I'm looking back at a past qualifying exam.
Let $X$ be a Pareto distributed random variable with the density $$f(x \mid \alpha, \beta) = \beta\alpha^{\beta}x^{-(\beta+1)}I(x > \alpha)$$ where $\alpha, \beta > 0$ are parameters.
Let $Y = \log(X)$. Find the mean and variance of $Y$.

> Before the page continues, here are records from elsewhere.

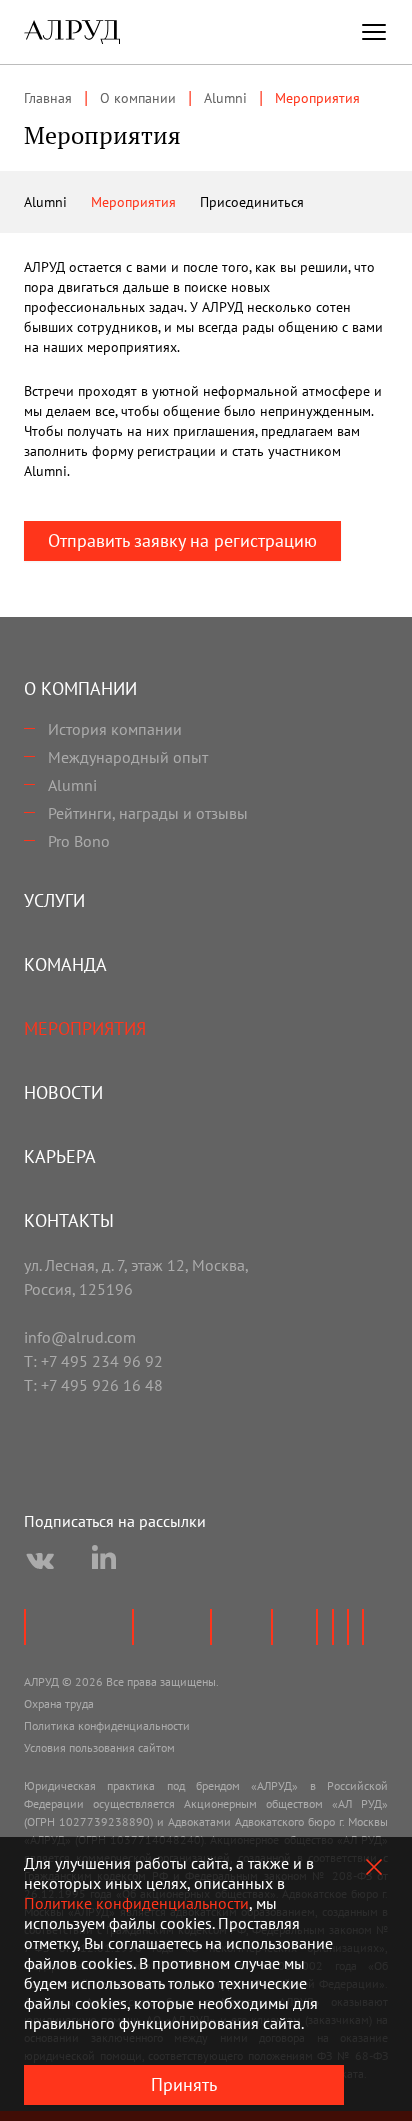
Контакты (69, 1220)
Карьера (60, 1156)
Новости (63, 1092)
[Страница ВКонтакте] (40, 1561)
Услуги (54, 900)
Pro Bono (79, 841)
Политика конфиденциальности (107, 1725)
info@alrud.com (80, 1337)
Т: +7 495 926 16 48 (93, 1385)
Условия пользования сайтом (99, 1747)
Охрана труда (59, 1703)
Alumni (45, 202)
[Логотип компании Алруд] (72, 32)
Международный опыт (128, 757)
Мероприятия (133, 202)
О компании (80, 688)
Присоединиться (252, 202)
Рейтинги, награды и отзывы (148, 813)
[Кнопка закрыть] (374, 1867)
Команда (65, 964)
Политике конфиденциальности (136, 1903)
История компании (115, 729)
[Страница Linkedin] (104, 1561)
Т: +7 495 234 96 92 (93, 1361)
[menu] (374, 32)
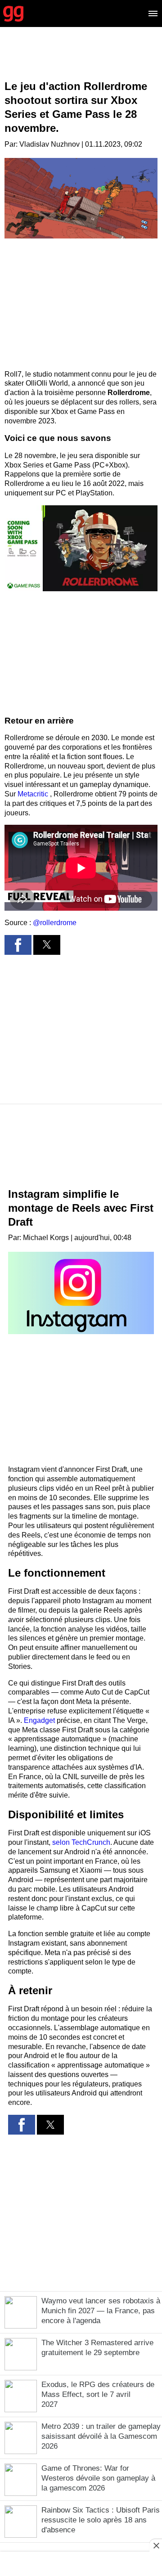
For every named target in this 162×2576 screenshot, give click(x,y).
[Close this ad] (155, 2545)
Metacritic (34, 794)
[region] (81, 60)
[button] (81, 548)
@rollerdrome (54, 922)
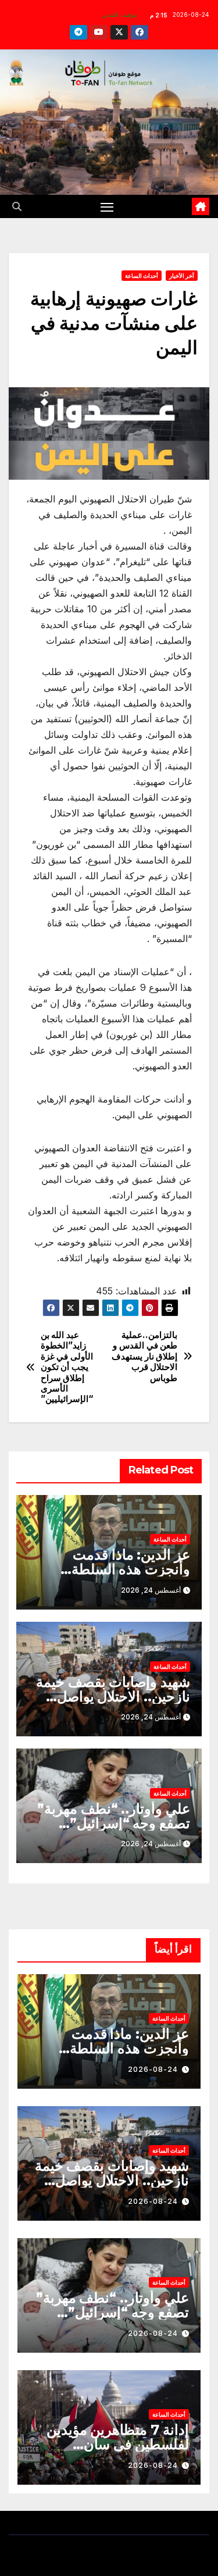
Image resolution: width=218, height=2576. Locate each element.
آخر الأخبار (181, 275)
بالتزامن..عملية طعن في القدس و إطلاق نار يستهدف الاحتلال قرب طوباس (144, 1356)
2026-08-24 (153, 2069)
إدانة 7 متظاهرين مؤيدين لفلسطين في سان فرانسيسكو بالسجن (118, 2444)
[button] (17, 206)
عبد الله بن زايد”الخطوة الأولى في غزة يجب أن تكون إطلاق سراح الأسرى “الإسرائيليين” (67, 1367)
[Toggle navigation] (107, 206)
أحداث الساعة (141, 275)
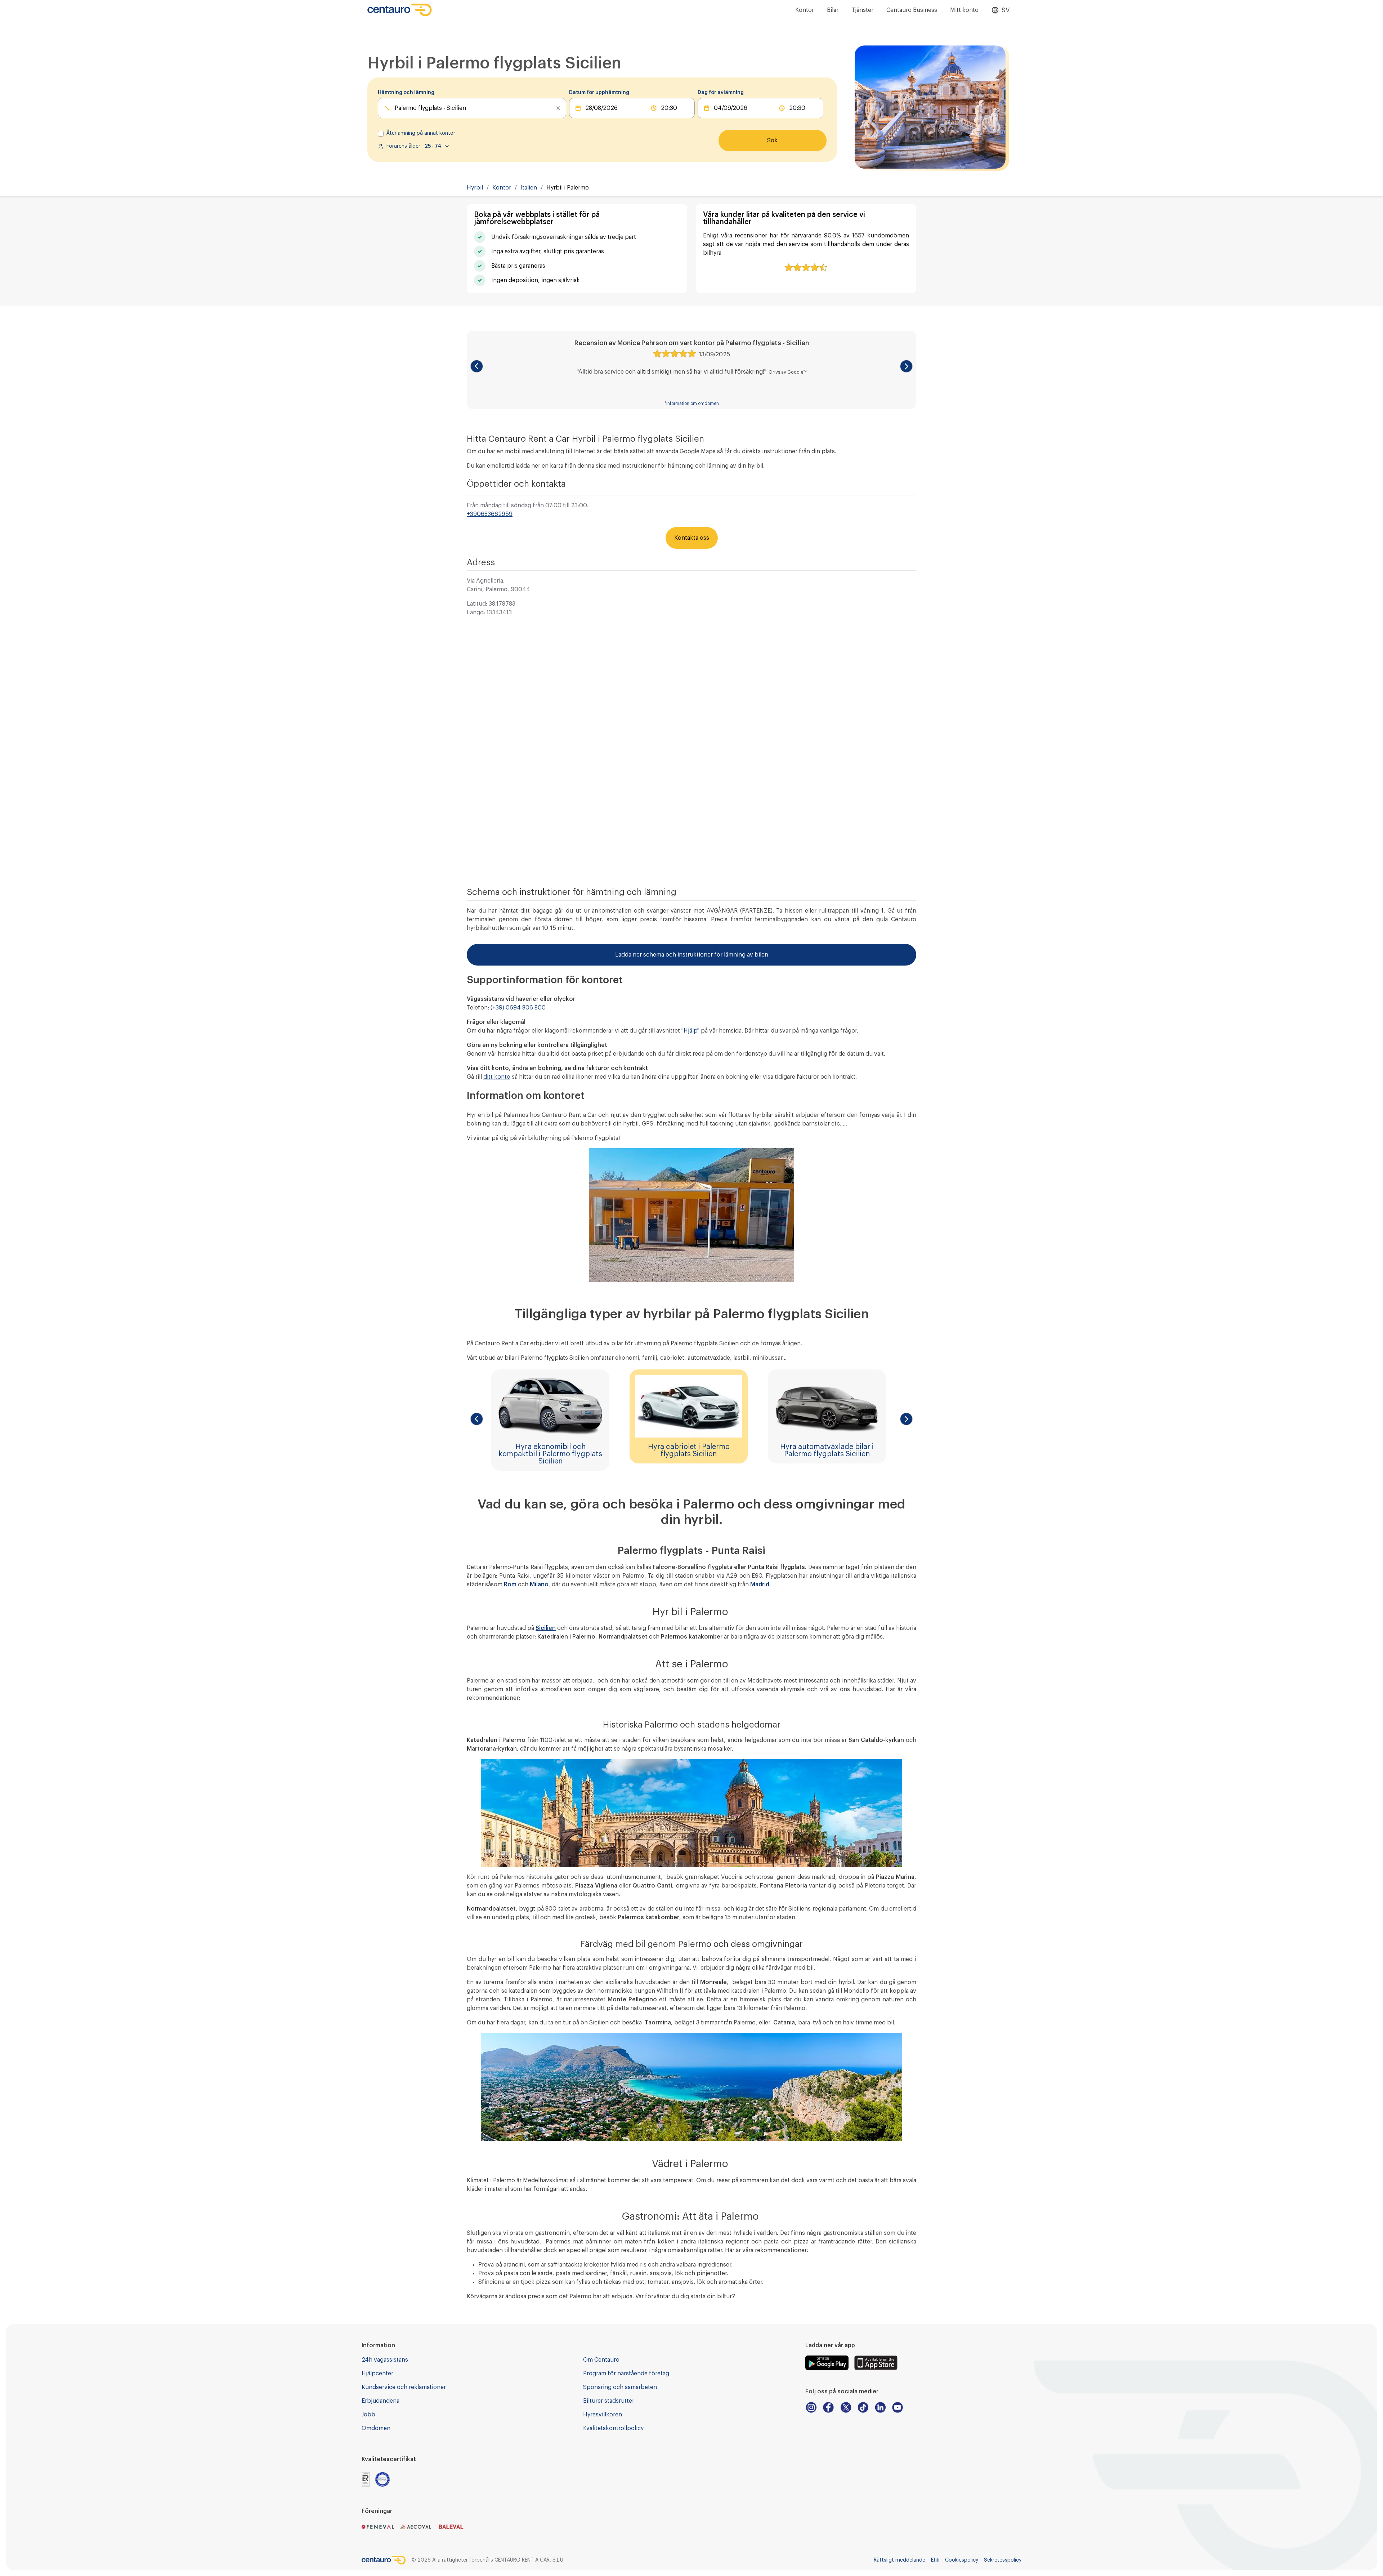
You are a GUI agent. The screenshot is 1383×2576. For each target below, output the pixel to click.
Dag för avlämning (721, 92)
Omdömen (376, 2428)
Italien (528, 188)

Explaining how to do this question is quite simple: we have $$f_{Y}(y) = \beta\alpha^{\beta}(e^{y})^{-\beta+1}e^{y}I(y>\ln(\alpha))=\beta\alpha^{\beta}e^{-\beta y}I(y>\ln(\alpha))\text{.}$$ Hence $$\mathbb{E}[Y] = \beta\alpha^{\beta}\int_{\ln(\alpha)}^{\infty}ye^{-\beta y}\text{ d}y$$ where $$\begin{align} \int_{\ln(\alpha)}^{\infty}ye^{-\beta y}\text{ d}y &= \left.y\left(\dfrac{-1}{\beta}\right)e^{-\beta y}\right|_{\ln(\alpha)}^{\infty}-\int_{\ln(\alpha)}^{\infty}\left(\dfrac{-1}{\beta}\right)e^{-\beta y}\text{ d}y \\ &= \dfrac{\ln(\alpha)}{\beta}\alpha^{-\beta}+e^{-\beta\ln(\alpha)} \\ &= \dfrac{\ln(\alpha)}{\beta}\alpha^{-\beta}+\alpha^{-\beta} \\ &= \alpha^{-\beta}\left(1+\dfrac{\ln(\alpha)}{\beta}\right) \end{align}$$ where I used the shortcut $$\int_{x}^{\infty}\beta e^{-\beta y}\text{ d}y = e^{\beta x}$$ for $x > 0$, due to this being the survival function of an exponential distribution, and then $$\mathbb{E}[Y] = \beta^{-1}+\ln(\alpha)\text{.}$$ However, $\mathbb{E}[Y^2]$ seems to be much more difficult to find - we have two iterations of integration by parts, and then we still have to square $\mathbb{E}[Y]$ - which unfortunately is an additive term, so then we have to expand that, take $\mathbb{E}[Y^2] - (\mathbb{E}[Y])^2$, etc.
This seems to be too long of an approach for this problem for a timed exam. Are there any "probabilistic" (density function, expected values of well-known continuous distributions, etc.) shortcuts for this problem?